'The Picture of London', a guidebook published in 1803, has the following widely cited quote. I think it's worth repeating:
"…two sets of streets running nearly parallel, almost from the Eastern extremity of the town to the Western, forming (with the exception of a very few houses) a line of shops. One. lying to the South, nearer the river, extends from Mile End to Parliament Street, including Whitechapel, Leadenhall Street, Cornhill, Cheapside, St. Paul's Churchyard, Ludgate Street, Fleet Street, the Strand and Charing Cross. The other, to the North, reaches from Shoreditch Church almost to the end of Oxford Street, including Shoreditch, Bishopsgate Street, Threadneedle Street, Cheapside, Newgate Street, Snow-hill, Holborn, Broad Street, St. Giles and Oxford Street. The Southern line, which is the most splendid, is more than three miles in length, and the other about four miles,…"
A great deal of shopping, indeed, and we know so little about it all. The impression I have gained is that the retail trade up until about 1815 was dominated by the independent merchant. They set up shop in the best premises available to their pocketbook and sold their goods. A fascinating exhibit from 2001 at the Bodleian Library, University of Oxford, still has its catalogue online. This is the 'John Johnson Collection Exhibition 2001 A Nation of Shopkeepers - Trade Ephemera from 1654 to the 1860'. There are literally hundreds of trade cards on-line for viewing. They tell us more about retailing during those 200 years than anything else I have found.
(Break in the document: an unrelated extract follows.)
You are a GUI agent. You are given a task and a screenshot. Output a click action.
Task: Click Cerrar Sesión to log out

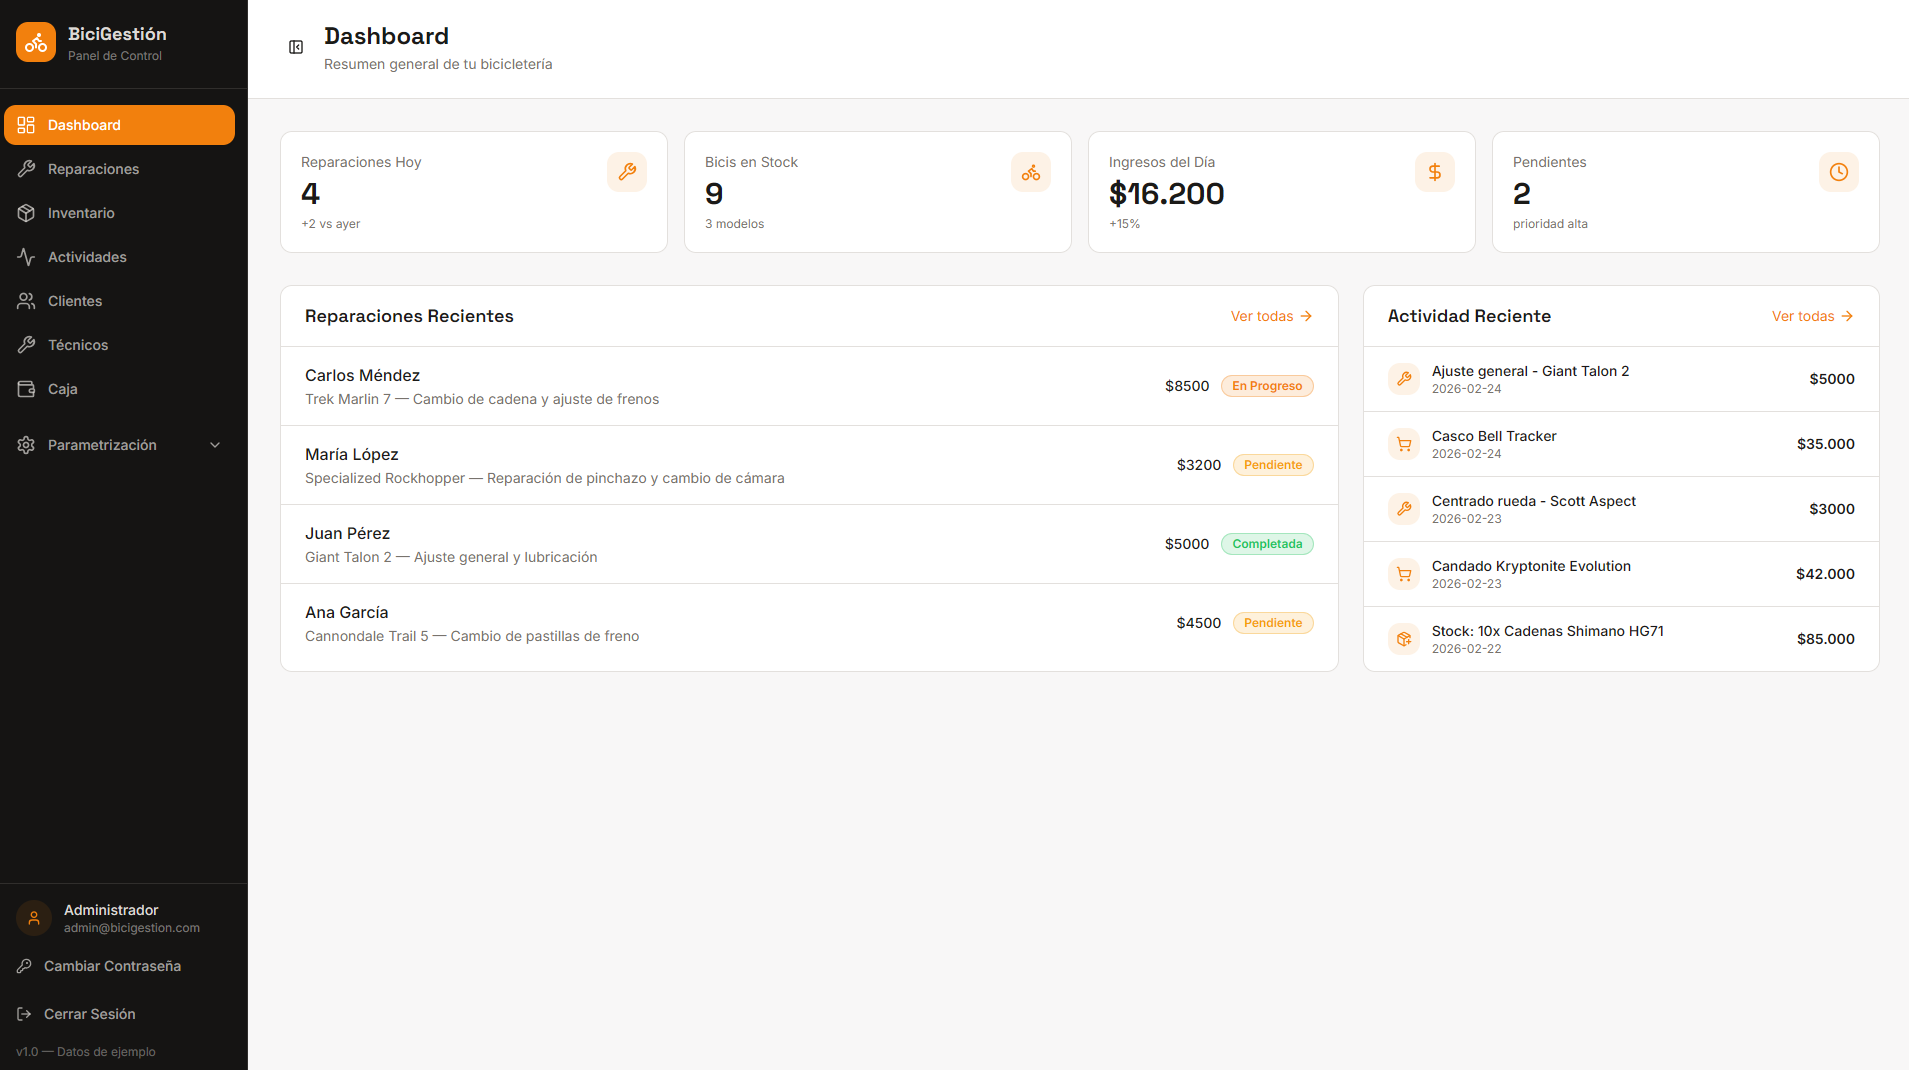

The best author I have found specializing in shopping history is Alison Adburgham. Her book 'Shopping in Style' is very useful, though it emphasizes the more accessible Victorian period. She also has 'Shops and Shopping, 1800-1914', which has a valuable chapter titled 'Shopping During the Napoleonic Wars'.
Regency novels lean heavily on the first department store in London, Harding, Howell & Co, for their characters' shopping needs. I did so myself in The Rake's Reflection, only I called it by the name of its location--Schomberg House in Pall Mall. The bazaars also figure large in Regency fiction--the Western Exchange, Soho Bazaar and the Pantheon Bazaar--but it is difficult to pin down their operating dates, so it can be wiser to create a fictional bazaar rather than risk an error. I have seen the Burlington Arcade has been wrongly used; it was late in opening, 1819. In fact, Adburgham gives the date of the Pantheon's re-creation as a bazaar as 1834. I used a nameless, unfashionable, bazaar for a scene in The Beggarmaid, and enjoyed creating it.
Individual well-known shops are fascinating to research and invaluable settings for writers. I'm thinking of the plumassier Botobol, Ackermann's for art, the perfumery of Floris, Hatchard's for books, and Bedford House and Grafton House which Jane Austen patronized. In fact, Jane's letters are a treasure trove of shopping details.
So the study continues. But as shopping and research are both among my favourite things to do, I don't mind a bit!